I Became The Villain The Hero Is Obsessed With Bölüm 298 - Son Günlük
...Lee Seola bir süre beni dinledikten sonra içini çekti ve anladığını söyledi, sonra daha sonra konuşmak üzere anlaştık ve aramayı sonlandırdım.
'Elimden geleni yapacağım ama... sanırım kampa gizlice girme konusunda haklısın.
Bunu bana o söyledi.
Ancak
'...Ancak, içeri girmeyi başarırsanız, duruşma sırasında sizi Carqueas'ın en alt seviyesine yerleştirmeyi ayarlayabilirim.
Bunu yapabileceğini söylüyor.
Teklifi için teşekkür ettim ama sözünü bitirmeden ekledi
'...Ayrıca, dikkatli olun. Kendinize dikkat edin. İnsanları hep endişelendiriyorsun.
"Haha. Üzgünüm ama tek yolu bu.'
'...Tamam, daha fazla araştıracağım.'
Görüşmeyi bitirdikten sonra elimde kalem, oturup düşündüm.
Dilek dileyen. Muhtemelen 4. Aşama başlamadan önce ondan kurtulmalıyım, ama...
'...Bunu şimdi mi yapıyorum?
Evet. Ben de öyle düşünüyordum.
Onun dahil olduğu ana olay 3. Aşamanın sonunda gerçekleşiyor. Ancak hala 3. sayfanın ilk yarısı, bu yüzden oldukça belirsiz. Yani, orijinalinden farklı olarak, onu şimdiden öldürmeli miyim?
Evet. Orijinali ne zaman takip ettim?'
...Elbette, 3. Aşamanın sonundaki en önemli olaydan bu kadar erken kurtulmak komikti, ama elimde değildi. Bunu önceden yapmasaydım, tekrar ters giderse verecek cevabım olmazdı.
Ben de planımı iki kez kontrol ettim.
Stardus tarafından yakalanacak, Carqueas'a girecek ve Dilek Veren'i yenecektim. Teoride güzel bir plan.
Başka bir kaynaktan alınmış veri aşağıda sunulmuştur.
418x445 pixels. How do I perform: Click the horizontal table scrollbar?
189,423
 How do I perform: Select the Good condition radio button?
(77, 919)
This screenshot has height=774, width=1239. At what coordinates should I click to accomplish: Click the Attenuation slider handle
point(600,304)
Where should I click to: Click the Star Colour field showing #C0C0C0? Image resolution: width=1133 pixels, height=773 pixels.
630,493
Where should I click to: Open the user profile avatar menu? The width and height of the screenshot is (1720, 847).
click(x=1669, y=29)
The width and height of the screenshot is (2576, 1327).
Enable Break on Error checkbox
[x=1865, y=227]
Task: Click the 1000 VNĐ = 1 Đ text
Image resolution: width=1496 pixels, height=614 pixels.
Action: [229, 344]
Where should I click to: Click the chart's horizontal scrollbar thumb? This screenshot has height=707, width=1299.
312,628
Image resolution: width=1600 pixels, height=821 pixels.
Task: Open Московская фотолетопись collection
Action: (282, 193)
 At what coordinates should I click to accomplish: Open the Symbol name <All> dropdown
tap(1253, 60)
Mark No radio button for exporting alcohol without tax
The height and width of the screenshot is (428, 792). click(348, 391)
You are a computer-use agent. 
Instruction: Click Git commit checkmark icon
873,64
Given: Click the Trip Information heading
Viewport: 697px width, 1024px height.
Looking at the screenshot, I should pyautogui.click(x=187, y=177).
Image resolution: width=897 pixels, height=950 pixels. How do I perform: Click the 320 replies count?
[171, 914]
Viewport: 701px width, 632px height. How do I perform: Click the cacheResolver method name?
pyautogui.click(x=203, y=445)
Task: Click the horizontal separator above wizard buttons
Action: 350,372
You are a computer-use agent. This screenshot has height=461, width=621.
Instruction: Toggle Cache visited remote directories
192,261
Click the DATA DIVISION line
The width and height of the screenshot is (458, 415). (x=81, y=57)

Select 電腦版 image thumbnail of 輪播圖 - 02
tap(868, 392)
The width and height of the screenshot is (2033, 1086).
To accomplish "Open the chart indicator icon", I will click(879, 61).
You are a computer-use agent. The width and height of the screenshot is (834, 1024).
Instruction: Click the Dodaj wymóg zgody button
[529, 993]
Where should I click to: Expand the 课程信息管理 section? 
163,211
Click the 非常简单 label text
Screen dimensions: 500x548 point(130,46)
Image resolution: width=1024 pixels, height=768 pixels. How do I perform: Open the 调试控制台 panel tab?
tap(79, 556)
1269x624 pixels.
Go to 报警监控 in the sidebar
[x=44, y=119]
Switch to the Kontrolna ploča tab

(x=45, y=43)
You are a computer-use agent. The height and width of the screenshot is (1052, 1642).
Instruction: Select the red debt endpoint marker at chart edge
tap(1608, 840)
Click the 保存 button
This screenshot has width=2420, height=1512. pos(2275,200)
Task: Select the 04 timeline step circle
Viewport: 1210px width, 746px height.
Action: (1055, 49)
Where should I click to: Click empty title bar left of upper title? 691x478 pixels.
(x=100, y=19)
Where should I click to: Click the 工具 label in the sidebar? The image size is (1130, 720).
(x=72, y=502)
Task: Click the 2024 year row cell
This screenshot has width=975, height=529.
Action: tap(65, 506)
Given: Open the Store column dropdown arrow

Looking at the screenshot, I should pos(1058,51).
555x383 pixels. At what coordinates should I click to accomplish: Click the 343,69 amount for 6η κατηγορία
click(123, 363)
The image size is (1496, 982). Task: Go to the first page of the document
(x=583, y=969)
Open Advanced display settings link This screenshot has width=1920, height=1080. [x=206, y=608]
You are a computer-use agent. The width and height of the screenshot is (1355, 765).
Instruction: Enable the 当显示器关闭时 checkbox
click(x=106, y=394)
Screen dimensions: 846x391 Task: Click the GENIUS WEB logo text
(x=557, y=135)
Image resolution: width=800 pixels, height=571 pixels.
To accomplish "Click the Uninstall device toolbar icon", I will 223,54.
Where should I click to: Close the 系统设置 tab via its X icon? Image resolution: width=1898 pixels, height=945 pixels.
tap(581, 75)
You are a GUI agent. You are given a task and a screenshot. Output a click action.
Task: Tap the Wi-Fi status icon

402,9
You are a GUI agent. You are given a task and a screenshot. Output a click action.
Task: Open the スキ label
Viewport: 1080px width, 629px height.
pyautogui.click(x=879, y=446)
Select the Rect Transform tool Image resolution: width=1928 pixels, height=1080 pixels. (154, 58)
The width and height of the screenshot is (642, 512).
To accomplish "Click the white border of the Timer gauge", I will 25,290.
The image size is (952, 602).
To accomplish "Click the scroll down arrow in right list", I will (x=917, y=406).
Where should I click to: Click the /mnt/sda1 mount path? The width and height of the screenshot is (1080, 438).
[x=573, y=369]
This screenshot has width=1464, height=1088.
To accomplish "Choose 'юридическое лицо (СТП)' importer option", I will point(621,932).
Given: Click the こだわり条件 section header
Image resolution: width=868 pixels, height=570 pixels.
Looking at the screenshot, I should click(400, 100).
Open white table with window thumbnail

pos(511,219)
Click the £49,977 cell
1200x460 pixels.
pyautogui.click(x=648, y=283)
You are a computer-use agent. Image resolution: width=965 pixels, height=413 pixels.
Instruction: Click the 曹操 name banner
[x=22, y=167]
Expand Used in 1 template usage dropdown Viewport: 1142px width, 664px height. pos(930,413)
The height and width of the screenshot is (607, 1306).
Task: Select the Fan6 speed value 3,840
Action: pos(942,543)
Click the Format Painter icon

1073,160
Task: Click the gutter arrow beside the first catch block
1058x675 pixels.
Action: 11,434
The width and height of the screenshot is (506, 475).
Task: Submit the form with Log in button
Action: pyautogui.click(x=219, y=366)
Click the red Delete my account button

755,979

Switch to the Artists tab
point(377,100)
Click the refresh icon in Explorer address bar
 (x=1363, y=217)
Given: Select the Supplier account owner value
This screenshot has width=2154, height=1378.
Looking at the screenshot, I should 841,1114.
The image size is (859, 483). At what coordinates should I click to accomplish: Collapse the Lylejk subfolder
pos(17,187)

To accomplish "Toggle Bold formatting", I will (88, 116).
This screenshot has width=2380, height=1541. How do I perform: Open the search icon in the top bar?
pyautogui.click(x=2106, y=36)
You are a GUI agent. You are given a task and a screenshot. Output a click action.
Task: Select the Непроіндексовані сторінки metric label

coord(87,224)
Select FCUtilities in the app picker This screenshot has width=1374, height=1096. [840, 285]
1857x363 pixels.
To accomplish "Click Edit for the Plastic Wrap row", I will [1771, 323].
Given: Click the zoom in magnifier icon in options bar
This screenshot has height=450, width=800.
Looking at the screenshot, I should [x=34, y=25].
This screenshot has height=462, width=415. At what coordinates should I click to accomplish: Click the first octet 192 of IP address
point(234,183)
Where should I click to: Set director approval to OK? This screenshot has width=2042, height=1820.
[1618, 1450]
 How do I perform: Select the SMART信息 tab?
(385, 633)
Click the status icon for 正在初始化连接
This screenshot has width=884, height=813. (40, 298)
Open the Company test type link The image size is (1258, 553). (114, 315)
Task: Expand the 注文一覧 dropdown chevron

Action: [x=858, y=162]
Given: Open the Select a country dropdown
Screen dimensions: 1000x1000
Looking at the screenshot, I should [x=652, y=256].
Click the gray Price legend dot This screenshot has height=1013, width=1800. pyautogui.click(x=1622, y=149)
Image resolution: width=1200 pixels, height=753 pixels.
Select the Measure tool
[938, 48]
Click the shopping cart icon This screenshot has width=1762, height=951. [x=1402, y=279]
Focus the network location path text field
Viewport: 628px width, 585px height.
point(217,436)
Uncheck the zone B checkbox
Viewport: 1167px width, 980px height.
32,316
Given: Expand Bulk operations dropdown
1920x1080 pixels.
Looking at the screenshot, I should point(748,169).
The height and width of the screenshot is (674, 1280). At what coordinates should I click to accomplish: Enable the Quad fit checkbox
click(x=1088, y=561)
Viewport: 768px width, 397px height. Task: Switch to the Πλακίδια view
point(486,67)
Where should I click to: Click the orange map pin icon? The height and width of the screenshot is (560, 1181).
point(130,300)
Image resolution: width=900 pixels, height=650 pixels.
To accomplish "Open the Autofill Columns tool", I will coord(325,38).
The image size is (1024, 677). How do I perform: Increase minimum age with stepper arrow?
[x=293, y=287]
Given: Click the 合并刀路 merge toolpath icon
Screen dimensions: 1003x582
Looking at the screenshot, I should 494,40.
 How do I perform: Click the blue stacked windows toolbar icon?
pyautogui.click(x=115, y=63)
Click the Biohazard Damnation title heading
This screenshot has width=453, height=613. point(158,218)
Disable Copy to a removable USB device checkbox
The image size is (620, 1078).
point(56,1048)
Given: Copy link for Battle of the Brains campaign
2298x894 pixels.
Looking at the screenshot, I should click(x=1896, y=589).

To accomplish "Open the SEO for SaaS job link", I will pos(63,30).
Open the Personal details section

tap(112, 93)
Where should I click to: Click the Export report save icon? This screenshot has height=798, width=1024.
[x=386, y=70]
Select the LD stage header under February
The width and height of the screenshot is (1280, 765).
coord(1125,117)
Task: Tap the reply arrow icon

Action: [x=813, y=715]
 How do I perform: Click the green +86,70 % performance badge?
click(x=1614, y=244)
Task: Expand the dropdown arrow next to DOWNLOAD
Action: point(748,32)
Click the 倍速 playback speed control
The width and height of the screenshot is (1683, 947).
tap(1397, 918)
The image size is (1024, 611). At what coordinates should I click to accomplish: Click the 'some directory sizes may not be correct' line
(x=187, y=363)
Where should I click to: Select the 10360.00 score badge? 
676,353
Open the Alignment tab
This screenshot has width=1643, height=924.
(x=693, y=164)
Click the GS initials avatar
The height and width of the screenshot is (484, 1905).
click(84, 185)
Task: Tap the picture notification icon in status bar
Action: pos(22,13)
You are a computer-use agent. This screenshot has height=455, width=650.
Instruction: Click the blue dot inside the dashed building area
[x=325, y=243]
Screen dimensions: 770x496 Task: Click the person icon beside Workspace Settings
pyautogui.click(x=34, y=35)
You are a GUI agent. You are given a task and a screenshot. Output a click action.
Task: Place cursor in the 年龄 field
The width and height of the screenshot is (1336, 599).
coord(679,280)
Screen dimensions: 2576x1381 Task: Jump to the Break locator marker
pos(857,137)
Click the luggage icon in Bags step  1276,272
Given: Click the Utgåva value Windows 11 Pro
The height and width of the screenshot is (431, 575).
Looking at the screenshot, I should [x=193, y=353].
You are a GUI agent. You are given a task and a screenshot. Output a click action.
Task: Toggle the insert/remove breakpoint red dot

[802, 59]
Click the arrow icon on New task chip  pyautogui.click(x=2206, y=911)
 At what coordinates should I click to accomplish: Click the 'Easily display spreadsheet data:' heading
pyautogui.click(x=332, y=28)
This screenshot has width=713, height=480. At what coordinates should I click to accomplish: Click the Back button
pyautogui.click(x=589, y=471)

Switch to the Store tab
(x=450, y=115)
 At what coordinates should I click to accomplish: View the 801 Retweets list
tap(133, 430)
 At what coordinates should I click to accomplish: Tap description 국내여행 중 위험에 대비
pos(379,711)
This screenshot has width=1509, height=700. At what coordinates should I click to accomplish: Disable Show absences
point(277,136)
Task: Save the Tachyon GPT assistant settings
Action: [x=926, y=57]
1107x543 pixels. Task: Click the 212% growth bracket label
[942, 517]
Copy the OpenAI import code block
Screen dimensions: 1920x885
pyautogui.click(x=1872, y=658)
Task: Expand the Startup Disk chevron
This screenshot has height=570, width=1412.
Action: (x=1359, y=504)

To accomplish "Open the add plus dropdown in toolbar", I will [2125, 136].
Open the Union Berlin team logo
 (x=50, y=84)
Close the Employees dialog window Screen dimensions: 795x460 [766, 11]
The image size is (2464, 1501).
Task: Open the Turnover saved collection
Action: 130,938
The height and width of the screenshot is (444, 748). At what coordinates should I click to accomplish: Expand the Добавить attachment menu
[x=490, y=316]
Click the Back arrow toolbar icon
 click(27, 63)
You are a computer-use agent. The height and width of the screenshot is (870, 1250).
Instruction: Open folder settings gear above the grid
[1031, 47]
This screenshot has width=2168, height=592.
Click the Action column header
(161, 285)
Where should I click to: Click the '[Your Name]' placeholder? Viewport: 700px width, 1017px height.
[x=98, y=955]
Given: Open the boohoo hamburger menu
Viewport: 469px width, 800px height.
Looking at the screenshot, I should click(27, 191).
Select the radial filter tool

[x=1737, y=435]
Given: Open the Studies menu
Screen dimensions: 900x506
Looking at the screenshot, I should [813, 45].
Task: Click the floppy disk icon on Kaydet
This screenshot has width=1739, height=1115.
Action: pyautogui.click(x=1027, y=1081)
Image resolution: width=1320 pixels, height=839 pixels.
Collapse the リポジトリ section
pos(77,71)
Ve 3. Aşamanın son patronlarından biri olduğu için buna her zaman hazırlıklıydım, tıpkı HanEun grubunu durdurmaya ve Ay Işığı Kapısı'nı durdurmaya her zaman hazır olduğum gibi.
Şimdiye kadar bu adam için de hazırlandım.
"....Phew."
Dilekleri gerçekleştiren.
Ona sizin için çok değerli bir şey verirseniz, dileğinizi değerine göre ama çok korkunç bir şekilde yerine getirecektir.
Güneş Tanrısı'nın yaratıklarından biri olarak çok tuhaf bir yaratıktır. Beş yaşında bir çocuk büyüklüğünde, tüm vücudu gölgelerle örtülü, kalın beyaz dokunaçların arasında oturan siyah bir yaratık tanımından, insana benzemediği ve aslında bizimkinden farklı bir boyutta var olduğu gerçeğine kadar, başa çıkması çok zor bir yaratıktır.
Bu nedenle, bu dünyadaki zamanımın başlarında onu yenmenin yollarını düşünüyordum.
Ve ben hazırlıklıydım.
Bu günlüğe periyodik olarak yazıyorum.
"...İşte başlıyoruz."
Kendi kendime mırıldandım, kitaplıktan günlüğü çıkardım ve açtım.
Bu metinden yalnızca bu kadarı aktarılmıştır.